- TASK SET
1. In the article on TMS therapy for chronic pain, what shape are the coils inside the TMS device often described as having?
2. Continue the article on TMS therapy for chronic pain, starting after its last sentence.
[EXTRACT PROVIDED — start]
Chronic pain is a primary cause of disability and a common medical issue across the world. There are multiple treatment options for pain patients, with new treatments being developed all the time.
TMS is commonly used to treat depression, anxiety, and other mental illnesses. More recently, it’s been used to treat chronic pain. So what is TMS and how does it work? We’ll break it down together.
What is TMS Therapy?
TMS is a form of neurostimulation therapy. Neurostimulation refers to treatments that change how the nervous system reacts.
TMS stands for transcranial magnetic stimulation. It’s a type of brain stimulation using electrical pulses. The pulses create a magnetic field that stimulates the brain cells. That sounds scary but don’t worry, it’s safe and doesn’t require any surgery.
This 2020 narrative review describes TMS as: “ a safe, non-invasive technique that uses an electromagnetic coil to generate a magnetic field.”
You might also hear TMS called repetitive transcranial magnetic stimulation (rTMS) – they both refer to the same thing.
How Does TMS Therapy Work?
To understand how TMS therapy works, it’s important to understand some basics about how the brain works. The cells in your brain and nerves are known as neurons. Neurons use electrical impulses to communicate with each other and send messages to the rest of your body. TMS works to change the electrical activity inside your brain and the messages being sent.
The TMS device has either one or two coils inside it. The coils are often described as a figure of eight shape, although in some cases they might be circular. The device is placed against the patient’s head in different places to target specific areas of the brain.
When the coils are turned on they deliver magnetic impulses to the patient’s scalp. This causes a mild electrical current inside the brain.
Research shows that the electrical pulses stimulate the primary motor cortex, part of the brain responsible for controlling pain. Evidence also shows that TMS changes the way neurons in the brain interact when processing pain signals.
This 2020 review explains that the pulses: “induce alterations in the activity of cortical and subcortical brain structures that are related to pain modulation and processing”. Basically, TMS interrupts the neural connections that cause pain, providing pain relief.
You can think of it sort of like TMS helps your brain to ‘ignore’ the pain signals that are being sent by the nerves, so it doesn’t cause you to feel pain in response.
The frequency and strength of the pulses will be adjusted to suit the individual patient’s needs. Research suggests that higher frequencies produce better pain relief. Targeting different areas of the brain with the pulses can produce different results.
[EXTRACT PROVIDED — finish]
[SUPPLIED MATERIAL — start]
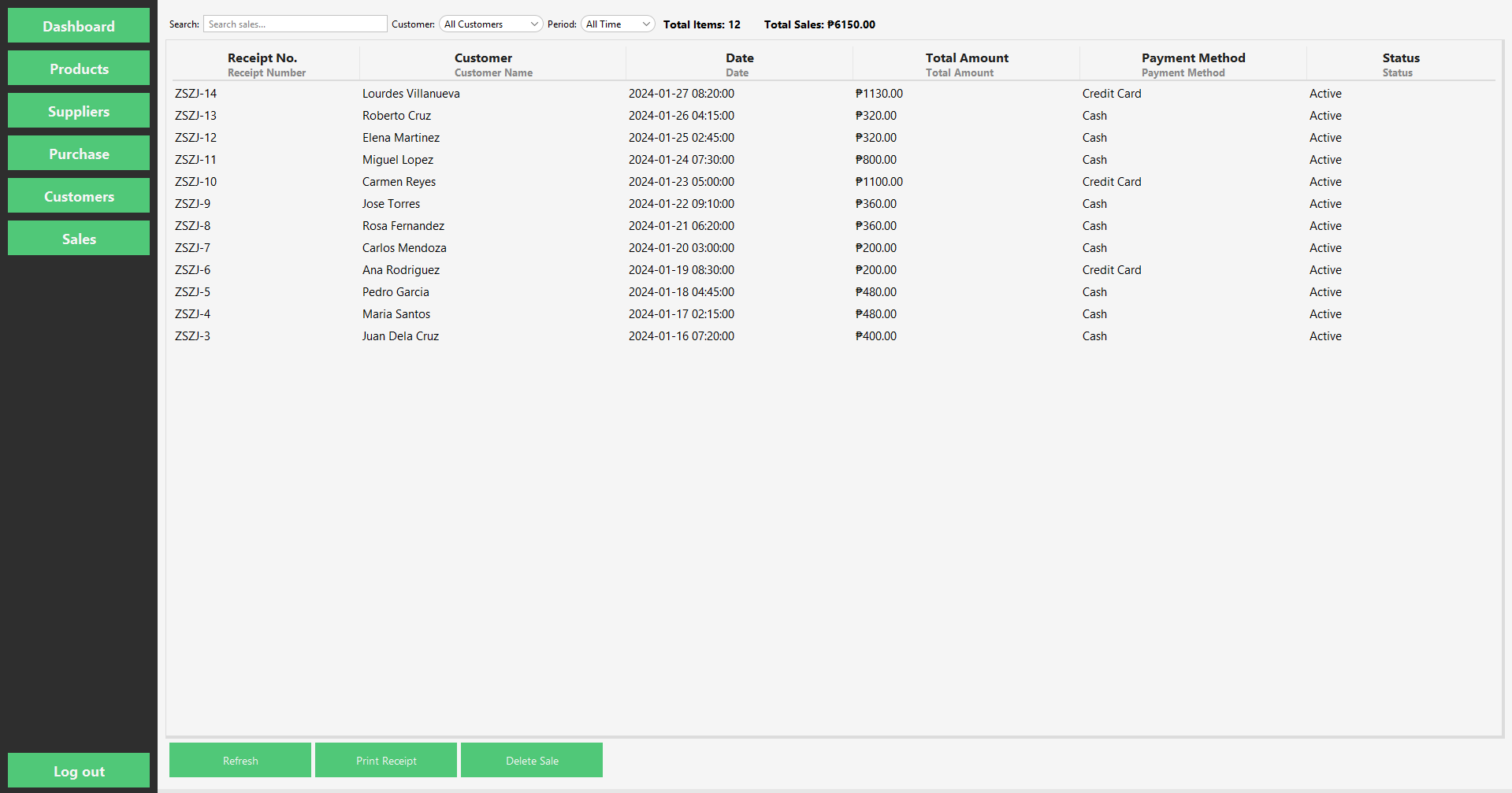
Task: Click the Print Receipt button
Action: (x=386, y=760)
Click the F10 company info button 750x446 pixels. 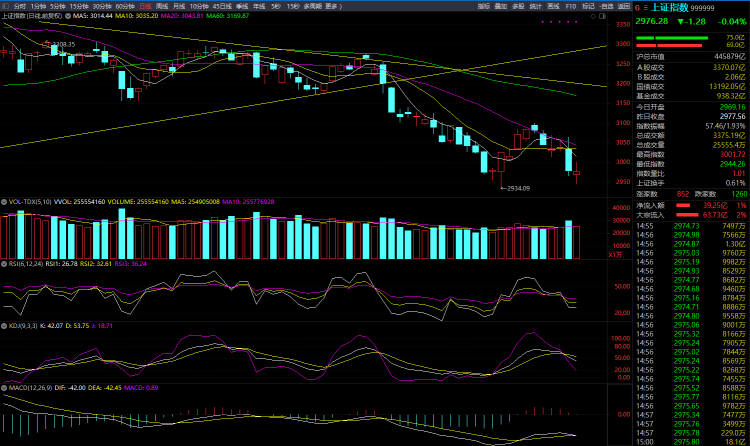[571, 6]
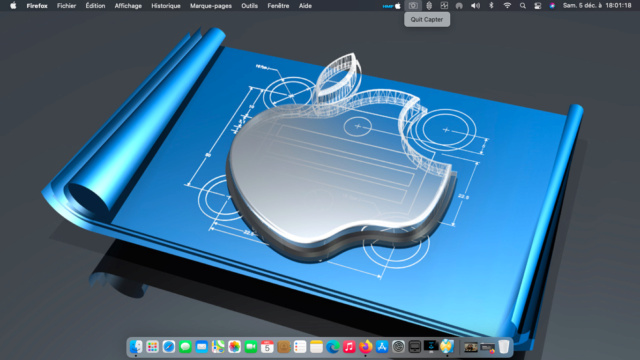Open the Historique menu

point(166,6)
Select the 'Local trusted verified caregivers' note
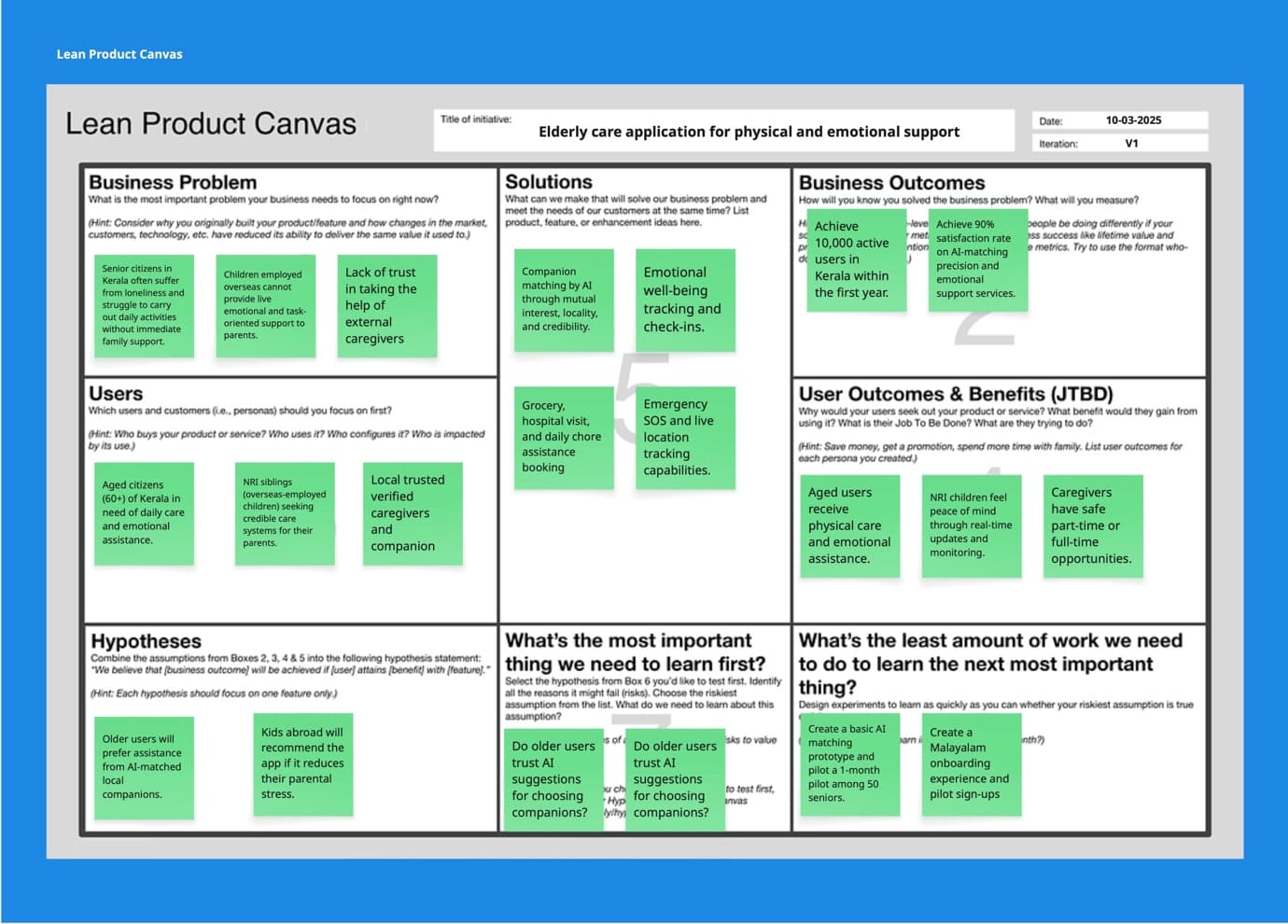Screen dimensions: 1288x924 tap(412, 513)
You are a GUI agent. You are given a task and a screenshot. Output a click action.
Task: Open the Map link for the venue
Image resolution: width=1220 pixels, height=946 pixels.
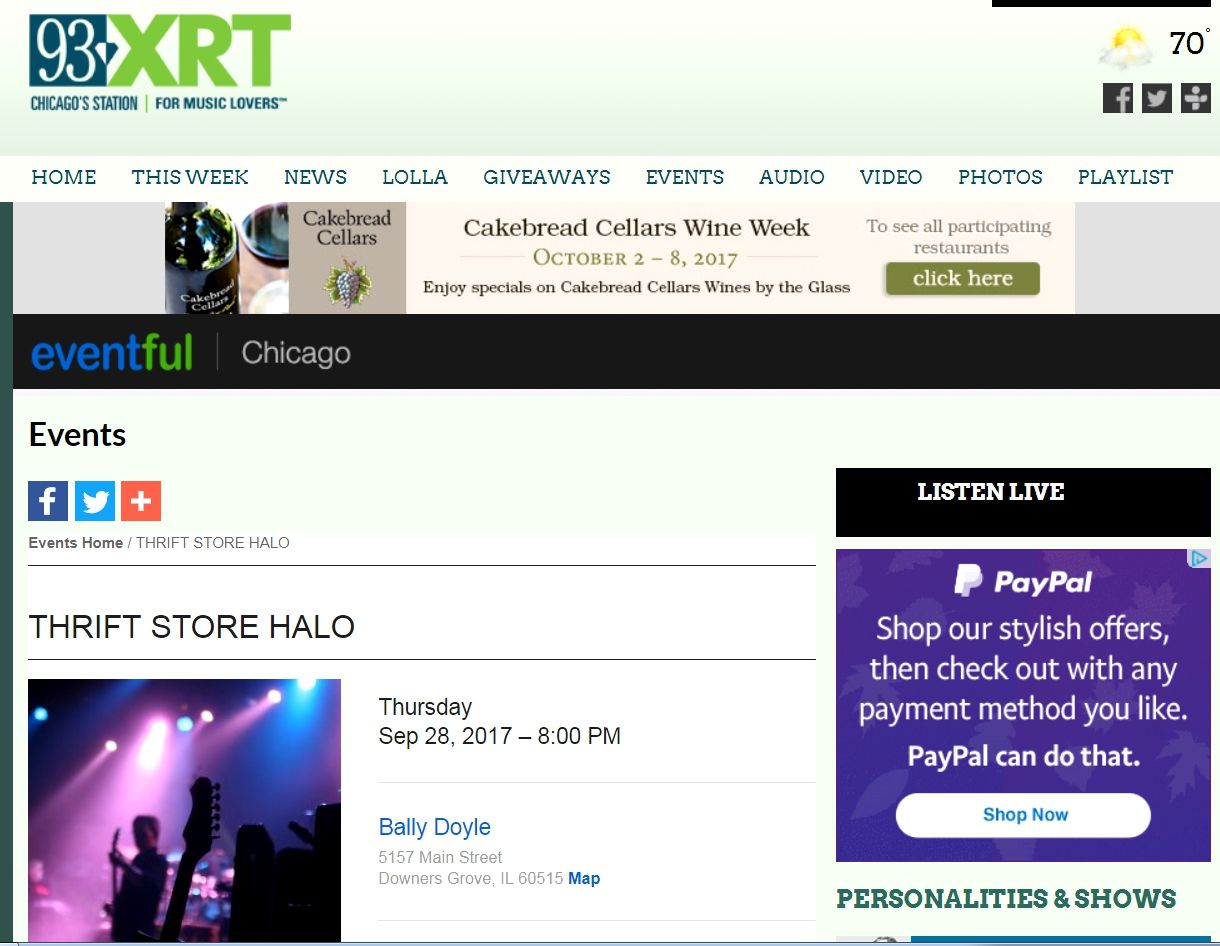pyautogui.click(x=584, y=879)
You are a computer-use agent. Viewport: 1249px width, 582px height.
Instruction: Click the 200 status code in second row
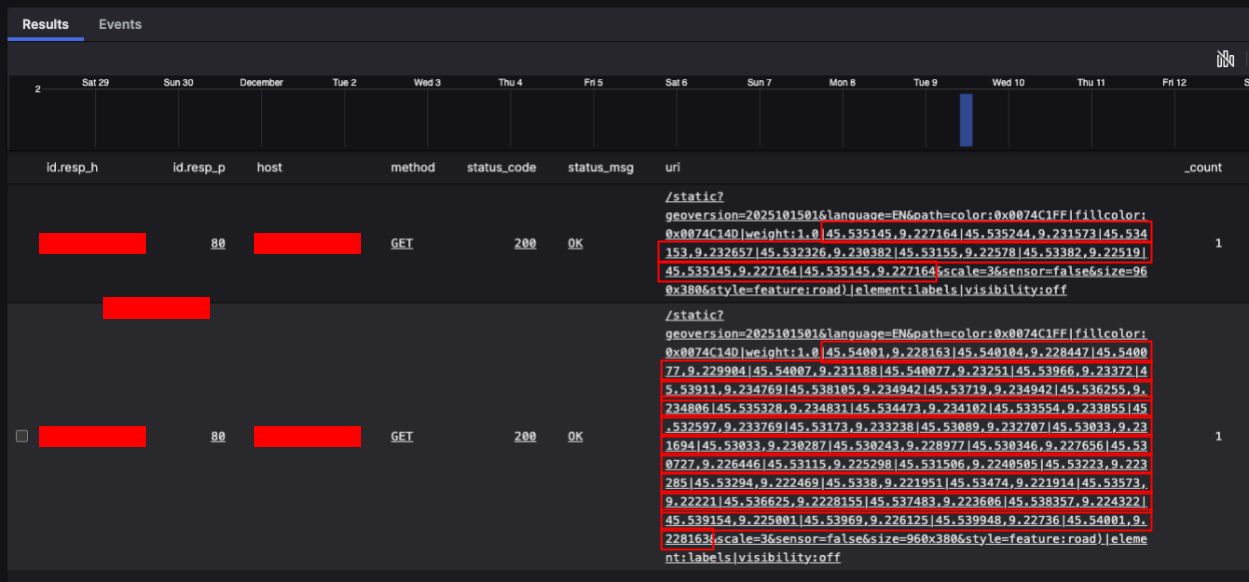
[SUPPLIED MATERIAL — finish]
- ANSWERS IN ORDER
1. A figure of eight shape.

2.
The therapy needs to be done regularly over a few weeks to work effectively. Usually, the patient will be given TMS for five days a week over four to six weeks. The exact schedule will be planned for each specific patient’s needs.
Who Can Have TMS Therapy?
TMS therapy might be offered if other pain treatments have failed, or even alongside other treatments for severe chronic pain.
- Chronic facial pain
- Phantom limb pain
- Back pain
- Pelvic pain
- Complex regional pain syndrome (CRPS)
- Chronic visceral pain
- Carpal tunnel syndrome
You won’t be able to have TMS therapy if you have metal in your head such as piercings that can’t be removed; a cochlear implant; shrapnel; or any other metal implants. This doesn’t include braces or fillings.
Patients who have seizures or are on medication that increases the risk of seizures may not be able to have TMS therapy. TMS can increase the risk of seizures in some cases.
What to Expect if You Have TMS Therapy
TMS is carried out at a hospital or clinic as an outpatient procedure. That means you’ll go in for the procedure and come home the same day. Usually, a doctor or technician will carry out the procedure.
You will have to remove anything metal due to the magnets used (similar to if you’re having an MRI).
You simply sit in a chair for the procedure – you’ll be awake the whole time and won’t feel any pain from the procedure. You might be given earplugs to wear as the sound of the magnetic pulses can be a bit loud.
The doctor will measure your head so they can get the size of the coil right. Once they’ve chosen the coil, they’ll put it on top of your head, usually towards the front.
When the treatment starts you might hear knocking or clicking sounds from the coil as the pulses are sent. You might also feel a light tapping sensation on your head.
Sessions tend to last between 30 and 60 minutes on average. This can vary depending on which areas of the brain are being targeted and the goals of your treatment.
Afterwards, you can go home and go back to your normal life until your next session. Since you won’t have had any sedatives or anaesthetic, you can drive and don’t need any recovery time as with some other procedures.
Potential Benefits for Chronic Pain
There are multiple potential benefits of TMS as a treatment for chronic pain. How effective TMS is will vary depending on the individual and their symptoms.
Of course, the main benefit of TMS for chronic pain patients is reducing pain levels. Research shows that TMS can be highly effective at reducing chronic pain where other treatments have failed.
A review of 33 randomised trials including 843 patients in total found that most of the studies reported: “significant pain relief after rTMS, which was frequently >30% pain reduction compared with the control treatment”.
A 2023 systematic review on TMS for fibromyalgia found that there was an improvement for participants in: “pain pressure threshold (PPT), catastrophising and quality of life when applied to the motor cortex, and in fatigue when applied to the dorsolateral prefrontal cortex.”
In some chronic pain conditions such as migraines, TMS may be able to stop the migraine in its tracks! Many migraine patients experience ‘auras’, which are warning signs that a migraine is about to begin. One study that tried providing TMS during the aura stage of migraine found that: “subjects receiving TMS were more likely to achieve pain freedom at 2 hours (39% versus 22%), and sustained pain freedom (29% versus 16%). These data suggest that the likelihood of a migraine headache is decreased if one interrupts the aura with a magnetic field.”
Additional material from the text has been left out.